On Friday, EUR/USD continued its rebound that started on Wednesday ahead of the ECB meeting. The euro was well bid already during the European session, as the ECB continued to buy peripheral bonds, according to sources in size. This suggested that the ECB wouldn’t remain sidelined and defend the euro area interests. The gains were still limited as market participants eyed the US payrolls release. EUR/USD hovered around the 1.3250 level which compares to opening levels around 1.32.
The November payrolls report was outright weak, also in its details and fell sharply short of the expectations. So, the euro climbed swiftly to about 1.34 where the rally stalled. Interestingly, the euro gains were eked out helped by equities that lost only minor ground.
The weak US payrolls report reassured markets that there was no reason for the Fed to backtrack on QE-2 and this weighed on the US currency. This view was confirmed late in the session when the headlines of an interview of Fed’s Bernanke came on the screens. The Fed president indicated that the US was struggling to move to self-sustaining growth. He said also that the purchase of more bonds than planned was certainly possible. This triggered some further USD losses. EUR/USD closed the session at 1.3414, compared to 1.3346.
On Friday, USD/JPY continued its correction, especially after the payrolls report.
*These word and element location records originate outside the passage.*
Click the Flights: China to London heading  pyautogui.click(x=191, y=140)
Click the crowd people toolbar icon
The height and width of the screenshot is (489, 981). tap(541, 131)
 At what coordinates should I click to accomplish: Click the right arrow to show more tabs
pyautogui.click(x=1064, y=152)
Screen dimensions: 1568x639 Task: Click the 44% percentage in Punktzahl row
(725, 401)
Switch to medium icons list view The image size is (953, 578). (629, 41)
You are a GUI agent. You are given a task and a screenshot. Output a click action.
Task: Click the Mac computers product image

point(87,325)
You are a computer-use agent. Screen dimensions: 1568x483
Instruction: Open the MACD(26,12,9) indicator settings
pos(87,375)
The pair traded with a negative bias but recouped the losses in the run-up to the payrolls report. The latter was very weak and fell short of expectations. USD/JPY spiked lower from about 83.80 to about 82.50. It was the steepest intra-day movement since September 15 when the BOJ intervened.
The remainder of the session, the pair tried to recoup some of its losses, but the attempt had very little success. The steepness of
the move is a bit surprising, as equities after all, digested the weak payrolls well, while the decline in yields remained modest. The pair eventually closed 82.,53 compared to 83.82 on Thursday.
This morning, USD/JPY is tries to reverse some of Friday’s losses. However a test to regain the 83.00 area didn’t succeed yet. There were no economic data in Japan. Asian equities are trading mixed, but after all the negative fall-out form the poor US payrolls report is limited.
On Friday, the overall euro recovery affected also the EUR/GBP, but contrary to EUR/USD, it took the euro longer to take distance from sterling. Initially, sterling even tried to recoup Thursday’s losses, but that attempt hadn’t strong enough momentum.
The UK service PMI was near expectations, while consumer inflation expectations surprised by rising further above the 2% BoE inflation target. This puts the BoE before a dilemma and diminishes the risk on more Gilt buying by the BoE. While it is intrinsically sterling positive, it couldn’t really push sterling higher. In the afternoon, the euro started to rally and the pair climbed swiftly from 0.8470 to 0.8520, near the key resistance of 0.8530. However, a break didn’t succeed. EUR/GBP closed the session at 0.85.04, compared to 0.8468.
Today, the UK and EMU calendars are devoid of market moving items. Therefore, the situation in the peripheral countries, general sentiment and the technicals will dominate trading. We keep and eye on the Irish budget and on the meeting of the EMU Finance Ministers.